Bistro Smalltalk preserves much of the simplicity, expressiveness and readability of standard Smalltalk. Apart from a few minor differences in punctuation, the method syntax of Bistro Smalltalk is almost identical to that of standard Smalltalk. Thus, Bistro Smalltalk offers software developers the ability to design and build software models with a syntax that approaches the expressiveness and readability of natural language. However, Bistro Smalltalk incorporates several language features from Java to better support their integration.

Bistro Smalltalk provides class libraries that implement the standard Smalltalk protocols for code portability, along with optional types, and type erasure, to ease integration with existing host VMs and Java class libraries.

Unlike many Smalltalks, Bistro does not provide its own virtual machine VM. Instead, Bistro takes advantage of already existing virtual machines that have matured over the past few decades.

Also, Bistro does not use image-based persistence for storing its code. Rather, like many other programming languages, it uses simple text files. This allows developers to use popular tools for editing and source code version control.

Platform Requirements

Bistro has been upgraded to use (and now requires at least) Java SE 8 JDK. Bistro 3.8 updates its usage of collection classes and streams to those that became available in Java 8. Bistro 3.8 substantially simplifies its code generator with StringTemplate. Bistro 3.8 also migrates the build process from Ant to the more modern Gradle.

Project Installation

Clone this repository and perform (one of) the following Gradle command in the cloned work folder.

In Linux:

./gradlew clean test

In Windows:

gradlew clean test

This will build the compiler, then compile the Bistro library sources using the Bistro and Java compilers (combined), and then run the various tests of the library code using the library test fixtures.
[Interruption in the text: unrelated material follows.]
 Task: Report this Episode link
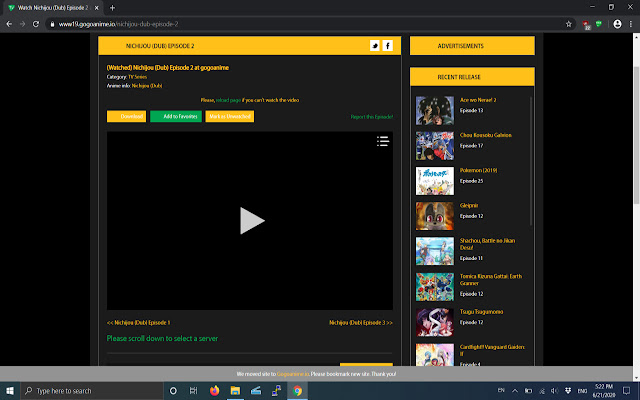(x=371, y=117)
The Bistro Compiler and Class Library

This repository contains the Bistro compiler, class libraries, and design documentation. Overall, the Bistro compiler performs source-to-source translation, from Bistro code to Java. Then, the Bistro compiler uses a standard Java compiler to translate the intermediate Java source code into Java class files. The generated Java class files can then be packaged as JARs, deployed with and run on any compliant JVM.

The Bistro compiler is built with ANTLR 3.5.2. The parser (generated by ANTLR) recognizes the code in Bistro source files and builds an abstract syntax tree AST that captures the structure of the Bistro code. The compiler then generates Java code from the nodes of the AST using StringTemplate.
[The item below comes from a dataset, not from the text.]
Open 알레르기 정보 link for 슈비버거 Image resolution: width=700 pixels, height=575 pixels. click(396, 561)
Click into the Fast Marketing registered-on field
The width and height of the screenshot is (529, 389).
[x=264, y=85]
This repository contains the following modules:

Module Contents
bistro-compiler the Bistro compiler sources (Java code)
bistro-library the library classes (Bistro + Java code)
libs-smalltalk the library target (Java code) and test fixtures


The following table summarizes the important features of Bistro. For more details, see my last paper regarding Bistro. Each of the links below provides access to discussions of the specific design details. Note that the compiler and library code are still in transition, undergoing upgrades from the older Java libraries, and therefore subject to change.

Feature Description
Language Model Bistro has a declarative language model.
Name Spaces Bistro packages and name spaces are assigned based on folders.
Classes Bistro classes have a hybrid structure based primarily on Smalltalk.
Metaclasses Bistro supports metaclasses like those found in Smalltalk.
Types Bistro supports first-class interfaces (as types).
Metatypes Bistro types can have associated metatypes.
Library Bistro includes types that implement ANSI standard Smalltalk.
Access Control Bistro code may use access controls: public, protected, private.
Decorations Bistro also supports: abstract, final, static.
Optional Types Bistro variable and argument type specifications are optional.
Methods Bistro methods resemble those of Smalltalk.
Interoperability Bistro method names become compatible host method names.
Primitives Bistro supports primitive methods.
Comments Bistro comments are copied over to Java.
Blocks Bistro blocks are implemented with Lambdas.
Threads Bistro blocks support the fork protocol for spawning Java threads.
Exceptions Bistro supports both Smalltalk and Java exception handling.